THE PROBLEM: When you reach the line that contains "Click the browser address bar", begin copying exactly and continue through the last line below. Do not copy pictures.

== RAW DATA ==

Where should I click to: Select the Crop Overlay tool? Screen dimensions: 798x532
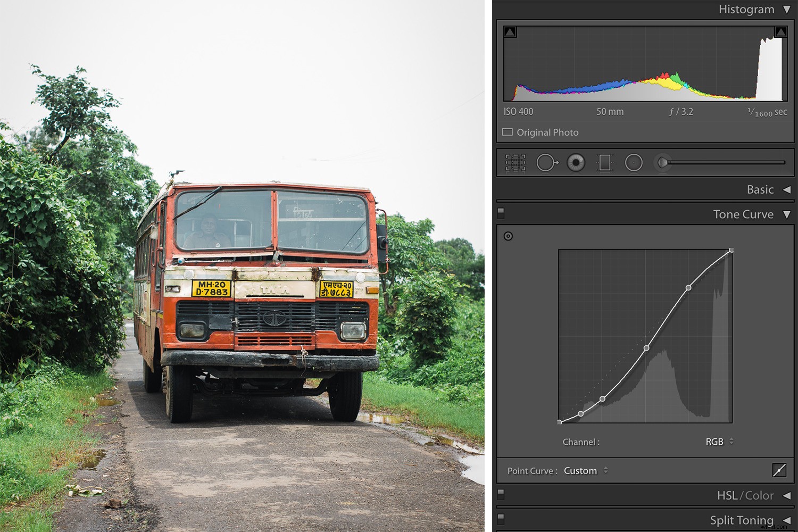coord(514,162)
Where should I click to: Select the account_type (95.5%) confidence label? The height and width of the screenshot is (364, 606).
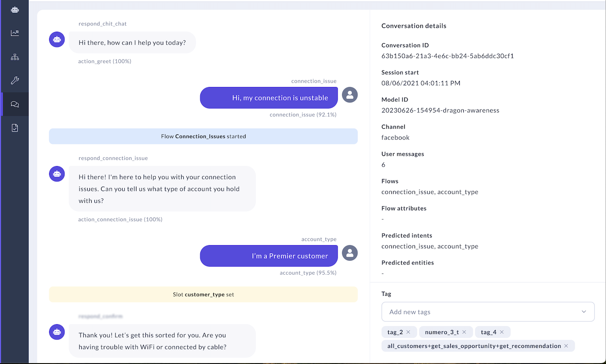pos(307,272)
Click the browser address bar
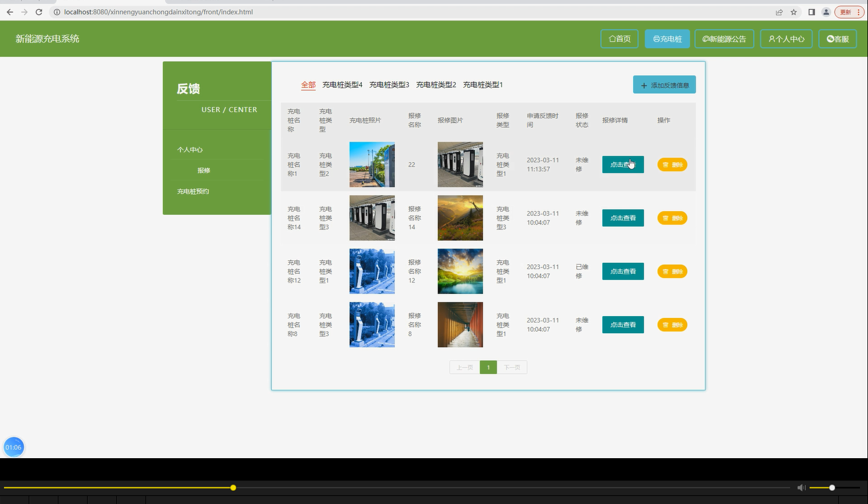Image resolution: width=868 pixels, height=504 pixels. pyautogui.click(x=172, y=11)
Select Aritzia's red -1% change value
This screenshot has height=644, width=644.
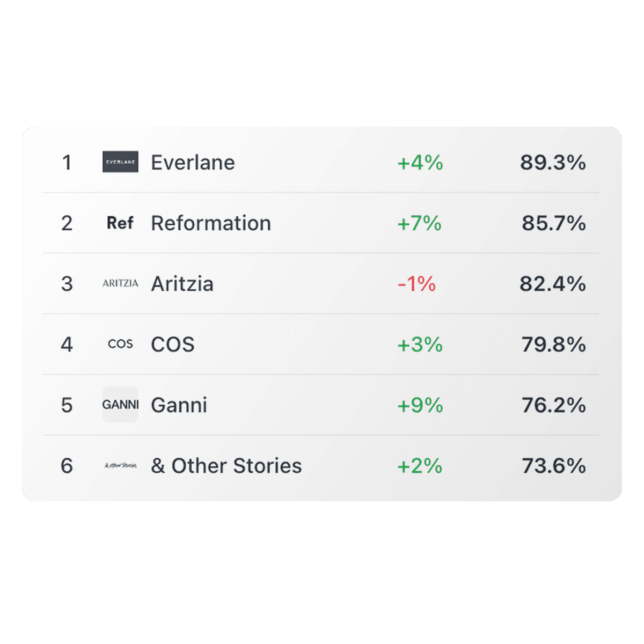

===

TASK ANSWER:
Click the browser address bar
Image resolution: width=868 pixels, height=504 pixels. pyautogui.click(x=172, y=11)
Select Aritzia's red -1% change value
This screenshot has height=644, width=644.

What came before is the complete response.